If you set up your community on an existing server, like Matrix.org, it’ll be really easy. And it’s pretty easy to join as an end user.
But if you have your own domain, and you want to host your own Matrix server (mine is matrix.port87.help), be prepared to spend at least a day trying to get everything to work. There are six different services you need to run:
- synapse
- postgres
- element
- coturn
- jwt
- livekit
And there’s no guide for just setting up everything easily. You have to follow several different guides that sometimes have conflicting information. Not all the guides are exactly comprehensive, too, so be prepared to read a lot of documentation. You’ll also need to forward a bunch of ports, and then a port range (thousands of ports, for coturn).

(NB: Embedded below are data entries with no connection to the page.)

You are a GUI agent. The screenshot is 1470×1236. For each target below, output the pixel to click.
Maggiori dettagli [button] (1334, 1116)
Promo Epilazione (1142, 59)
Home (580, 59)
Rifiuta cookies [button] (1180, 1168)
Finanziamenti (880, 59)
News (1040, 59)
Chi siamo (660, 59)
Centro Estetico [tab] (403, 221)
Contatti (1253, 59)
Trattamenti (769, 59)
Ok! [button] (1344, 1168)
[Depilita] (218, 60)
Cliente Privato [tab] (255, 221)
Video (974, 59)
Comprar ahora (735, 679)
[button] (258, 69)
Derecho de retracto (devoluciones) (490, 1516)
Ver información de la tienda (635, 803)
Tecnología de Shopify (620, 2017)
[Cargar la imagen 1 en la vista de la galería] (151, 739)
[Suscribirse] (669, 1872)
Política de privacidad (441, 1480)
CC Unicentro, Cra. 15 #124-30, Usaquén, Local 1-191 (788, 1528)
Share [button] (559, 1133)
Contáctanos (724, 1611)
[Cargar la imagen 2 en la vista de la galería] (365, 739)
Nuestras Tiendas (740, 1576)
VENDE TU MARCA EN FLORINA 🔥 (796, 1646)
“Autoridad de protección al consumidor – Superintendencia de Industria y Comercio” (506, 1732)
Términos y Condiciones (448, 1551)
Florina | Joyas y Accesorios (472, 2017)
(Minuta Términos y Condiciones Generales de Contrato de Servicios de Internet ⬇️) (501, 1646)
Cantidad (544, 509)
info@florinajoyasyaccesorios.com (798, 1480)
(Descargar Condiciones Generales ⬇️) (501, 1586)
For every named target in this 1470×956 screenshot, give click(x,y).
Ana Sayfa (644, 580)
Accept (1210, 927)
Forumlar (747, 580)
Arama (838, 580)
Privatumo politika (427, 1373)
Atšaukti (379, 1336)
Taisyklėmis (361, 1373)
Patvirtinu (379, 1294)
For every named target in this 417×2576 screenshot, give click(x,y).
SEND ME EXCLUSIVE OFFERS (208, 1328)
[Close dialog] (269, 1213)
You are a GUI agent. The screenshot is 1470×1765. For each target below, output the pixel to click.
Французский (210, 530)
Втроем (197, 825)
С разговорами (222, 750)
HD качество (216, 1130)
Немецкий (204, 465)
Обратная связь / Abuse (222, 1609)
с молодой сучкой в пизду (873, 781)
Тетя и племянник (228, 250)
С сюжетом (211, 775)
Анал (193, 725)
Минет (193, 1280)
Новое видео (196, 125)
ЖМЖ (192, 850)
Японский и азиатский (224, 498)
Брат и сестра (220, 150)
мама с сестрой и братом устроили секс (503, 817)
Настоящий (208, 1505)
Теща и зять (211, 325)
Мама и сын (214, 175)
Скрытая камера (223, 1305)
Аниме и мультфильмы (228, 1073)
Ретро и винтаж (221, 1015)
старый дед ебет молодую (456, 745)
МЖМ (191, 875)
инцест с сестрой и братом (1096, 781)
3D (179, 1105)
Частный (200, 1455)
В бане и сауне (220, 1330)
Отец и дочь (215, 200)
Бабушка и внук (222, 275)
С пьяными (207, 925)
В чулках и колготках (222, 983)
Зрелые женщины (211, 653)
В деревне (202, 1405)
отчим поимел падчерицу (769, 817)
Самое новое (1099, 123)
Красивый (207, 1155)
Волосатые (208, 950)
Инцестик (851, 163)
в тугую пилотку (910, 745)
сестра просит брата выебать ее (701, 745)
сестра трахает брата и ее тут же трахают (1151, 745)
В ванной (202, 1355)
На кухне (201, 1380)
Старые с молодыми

It’s very easy to mess something up, and sometimes it’s very hard to tell. For example, I was running federation on 8448, like you’re supposed to, but my server was advertising that federation was on 443. This caused some rooms on other servers to be unjoinable. It gave me a cryptic error message about it, and I had to read through a few Stack Overflow posts and GitHub issues to finally figure it out.
Synapse will complain about Postgres’ collation and encoding, and that’s quite difficult to fix. You have to add some arguments to the startup command to force the right encoding.
Synapse will also log fucking everything, so make sure to set log level to “ERROR”.
None of this is meant to scare you away from running your own Matrix server. If you want help, I’d even be willing to zip up all my docker compose files and send them to you. This is more meant to indicate that the Matrix team should focus on making this process easier.
What is the reason you pick Synapse for the backend?
Aren’t there simpler to use implementations?
An open source project that’s easy to understand and use the sun. Will devour the Earth before that happens.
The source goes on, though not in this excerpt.